El pádel terminó encajando con bastante precisión en esa transición cultural. El deporte no proyecta hipercompetitividad extrema ni ostentación agresiva. Su atractivo comenzó a construirse en torno a algo mucho más discreto: bienestar físico, diseño contemporáneo, vida social, comunidad y cierta sensación de equilibrio en entornos urbanos donde muchas personas comenzaron a experimentar fatiga digital, aislamiento cotidiano y saturación permanente de información.

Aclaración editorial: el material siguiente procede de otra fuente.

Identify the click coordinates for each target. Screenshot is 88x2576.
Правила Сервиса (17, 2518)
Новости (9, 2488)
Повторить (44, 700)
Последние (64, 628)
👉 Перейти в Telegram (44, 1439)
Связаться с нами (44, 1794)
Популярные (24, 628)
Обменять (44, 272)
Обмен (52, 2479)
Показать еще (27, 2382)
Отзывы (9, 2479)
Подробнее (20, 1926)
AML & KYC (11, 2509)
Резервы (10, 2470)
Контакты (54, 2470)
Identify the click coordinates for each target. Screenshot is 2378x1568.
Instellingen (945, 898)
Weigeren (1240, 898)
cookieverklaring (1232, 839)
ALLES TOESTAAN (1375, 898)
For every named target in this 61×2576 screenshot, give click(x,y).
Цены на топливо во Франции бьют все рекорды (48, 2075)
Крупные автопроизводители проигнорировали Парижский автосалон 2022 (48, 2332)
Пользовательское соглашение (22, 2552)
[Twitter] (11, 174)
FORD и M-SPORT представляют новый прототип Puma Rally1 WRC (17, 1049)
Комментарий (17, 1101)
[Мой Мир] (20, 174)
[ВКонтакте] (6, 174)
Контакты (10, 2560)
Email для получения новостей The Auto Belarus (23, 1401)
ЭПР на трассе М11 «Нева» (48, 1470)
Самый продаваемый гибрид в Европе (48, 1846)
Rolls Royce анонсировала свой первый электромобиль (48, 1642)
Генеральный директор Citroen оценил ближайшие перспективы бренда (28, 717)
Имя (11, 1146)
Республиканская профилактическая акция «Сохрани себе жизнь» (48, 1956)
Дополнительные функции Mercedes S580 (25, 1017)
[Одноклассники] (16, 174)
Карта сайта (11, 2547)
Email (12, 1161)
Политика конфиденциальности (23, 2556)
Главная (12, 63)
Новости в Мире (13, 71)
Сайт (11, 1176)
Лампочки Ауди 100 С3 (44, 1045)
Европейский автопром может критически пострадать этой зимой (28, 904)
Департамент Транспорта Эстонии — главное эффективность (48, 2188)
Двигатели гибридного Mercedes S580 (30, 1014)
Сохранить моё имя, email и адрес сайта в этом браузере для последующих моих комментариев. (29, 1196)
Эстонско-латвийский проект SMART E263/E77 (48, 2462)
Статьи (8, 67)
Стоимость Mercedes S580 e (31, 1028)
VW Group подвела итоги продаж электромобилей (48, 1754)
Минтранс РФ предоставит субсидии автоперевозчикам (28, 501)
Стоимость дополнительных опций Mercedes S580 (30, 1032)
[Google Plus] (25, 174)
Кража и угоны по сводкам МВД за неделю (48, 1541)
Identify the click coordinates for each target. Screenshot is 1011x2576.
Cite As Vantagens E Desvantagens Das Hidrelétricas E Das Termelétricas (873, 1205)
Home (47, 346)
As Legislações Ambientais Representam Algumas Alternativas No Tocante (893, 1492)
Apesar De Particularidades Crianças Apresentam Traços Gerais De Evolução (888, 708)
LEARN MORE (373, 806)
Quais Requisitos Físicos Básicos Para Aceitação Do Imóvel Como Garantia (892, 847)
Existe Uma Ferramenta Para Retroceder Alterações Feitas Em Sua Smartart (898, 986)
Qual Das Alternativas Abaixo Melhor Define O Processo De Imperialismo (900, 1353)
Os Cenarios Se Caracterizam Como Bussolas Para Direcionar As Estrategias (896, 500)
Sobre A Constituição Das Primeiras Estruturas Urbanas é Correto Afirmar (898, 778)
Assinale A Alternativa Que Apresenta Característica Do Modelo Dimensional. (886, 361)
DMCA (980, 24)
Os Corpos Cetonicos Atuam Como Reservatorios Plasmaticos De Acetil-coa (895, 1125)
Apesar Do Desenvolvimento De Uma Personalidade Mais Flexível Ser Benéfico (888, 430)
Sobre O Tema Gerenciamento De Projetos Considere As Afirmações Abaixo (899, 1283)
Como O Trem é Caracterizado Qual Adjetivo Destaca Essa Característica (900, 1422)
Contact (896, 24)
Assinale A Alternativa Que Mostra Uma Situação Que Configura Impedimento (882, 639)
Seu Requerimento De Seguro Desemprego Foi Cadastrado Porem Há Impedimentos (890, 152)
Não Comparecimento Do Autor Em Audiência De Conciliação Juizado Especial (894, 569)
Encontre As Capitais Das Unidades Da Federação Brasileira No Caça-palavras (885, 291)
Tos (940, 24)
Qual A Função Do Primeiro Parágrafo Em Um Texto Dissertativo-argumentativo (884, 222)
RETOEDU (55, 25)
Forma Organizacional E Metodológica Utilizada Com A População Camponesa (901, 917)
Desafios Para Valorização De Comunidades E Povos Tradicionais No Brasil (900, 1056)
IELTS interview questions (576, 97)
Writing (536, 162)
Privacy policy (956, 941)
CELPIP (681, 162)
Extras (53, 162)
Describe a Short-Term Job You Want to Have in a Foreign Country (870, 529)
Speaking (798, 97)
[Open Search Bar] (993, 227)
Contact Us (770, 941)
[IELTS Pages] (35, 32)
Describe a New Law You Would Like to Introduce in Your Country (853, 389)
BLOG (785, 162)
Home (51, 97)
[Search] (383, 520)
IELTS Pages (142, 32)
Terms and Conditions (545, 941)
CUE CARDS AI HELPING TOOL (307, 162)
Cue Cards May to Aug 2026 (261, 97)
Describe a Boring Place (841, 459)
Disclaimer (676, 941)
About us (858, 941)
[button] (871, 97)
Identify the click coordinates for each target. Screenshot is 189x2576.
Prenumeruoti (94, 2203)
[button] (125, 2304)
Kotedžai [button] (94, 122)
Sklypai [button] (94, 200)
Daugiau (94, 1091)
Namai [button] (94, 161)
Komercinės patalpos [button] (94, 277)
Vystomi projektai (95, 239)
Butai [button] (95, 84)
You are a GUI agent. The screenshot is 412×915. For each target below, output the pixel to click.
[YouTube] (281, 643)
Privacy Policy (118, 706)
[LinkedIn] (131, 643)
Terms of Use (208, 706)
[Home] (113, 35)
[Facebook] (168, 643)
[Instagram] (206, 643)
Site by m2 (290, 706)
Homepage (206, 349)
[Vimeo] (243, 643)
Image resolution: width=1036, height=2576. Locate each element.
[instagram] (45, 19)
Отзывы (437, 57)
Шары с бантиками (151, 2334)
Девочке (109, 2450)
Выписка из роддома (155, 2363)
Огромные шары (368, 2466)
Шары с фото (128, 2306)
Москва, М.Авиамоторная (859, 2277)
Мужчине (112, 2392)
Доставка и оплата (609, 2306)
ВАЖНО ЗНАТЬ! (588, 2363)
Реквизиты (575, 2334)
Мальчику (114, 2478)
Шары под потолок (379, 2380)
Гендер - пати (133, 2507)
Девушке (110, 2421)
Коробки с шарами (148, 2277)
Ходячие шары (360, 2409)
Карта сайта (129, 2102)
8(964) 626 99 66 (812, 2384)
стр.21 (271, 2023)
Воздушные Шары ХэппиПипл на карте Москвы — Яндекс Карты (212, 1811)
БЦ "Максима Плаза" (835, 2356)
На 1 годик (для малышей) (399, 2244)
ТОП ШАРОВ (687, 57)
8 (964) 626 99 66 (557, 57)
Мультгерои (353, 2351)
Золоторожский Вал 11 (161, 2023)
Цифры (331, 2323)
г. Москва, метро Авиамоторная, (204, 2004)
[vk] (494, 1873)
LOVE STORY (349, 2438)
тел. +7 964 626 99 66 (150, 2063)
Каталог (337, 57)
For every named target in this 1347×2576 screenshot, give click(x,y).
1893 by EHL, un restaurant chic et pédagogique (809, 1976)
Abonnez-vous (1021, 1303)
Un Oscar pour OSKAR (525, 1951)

La incorporación de canchas en hoteles, complejos residenciales, clubes privados y desarrollos urbanos también empezó a responder a esa transformación cultural. En muchos proyectos contemporáneos, la cancha dejó de funcionar únicamente como infraestructura deportiva y comenzó a integrarse a estrategias mucho más amplias de convivencia, permanencia comunitaria y vida social presencial. El valor ya no reside solo en ofrecer un espacio para hacer ejercicio, sino en crear entornos en los que las personas tengan más oportunidades de coincidir, relacionarse y compartir tiempo fuera de las dinámicas digitales permanentes.
Parte del fenómeno también revela hasta qué punto muchas personas comenzaron a extrañar formas de convivencia que antes ocurrían de manera mucho más natural en la vida urbana. La socialización cotidiana no dependía necesariamente de agendas estructuradas, de aplicaciones o de espacios diseñados específicamente para “hacer networking”. Gran parte de la vida social ocurría simplemente porque las personas coincidían físicamente con frecuencia en clubes, barrios, cafés, plazas o en rutinas compartidas.
Muchas de esas dinámicas comenzaron a debilitarse a medida que el trabajo, el entretenimiento y buena parte de la interacción cotidiana se desplazaron hacia entornos digitales cada vez más individualizados. El crecimiento del pádel empieza a mostrar cómo millones de personas volvieron a buscar espacios donde todavía resultaba posible construir vínculos humanos relativamente espontáneos dentro de ciudades cada vez más organizadas en torno a pantallas, velocidad y aislamiento funcional.
Las canchas comenzaron entonces a recuperar parte de la función social que antes desempeñaban muchos espacios tradicionales de convivencia urbana. El partido dejó de funcionar únicamente como actividad deportiva y empezó a convertirse también en una excusa para reconstruir la conversación, la comunidad y la presencia física compartida en ciudades donde coincidir presencialmente con otros dejó de ser cada vez más frecuente.
Fuentes de información: este artículo fue elaborado a partir del 2026 Playtomic Global Padel Report, un análisis sobre urbanismo contemporáneo, wellness y comportamiento social en ciudades globales, así como de información sobre el crecimiento internacional del mercado del pádel en América Latina, Europa y Estados Unidos.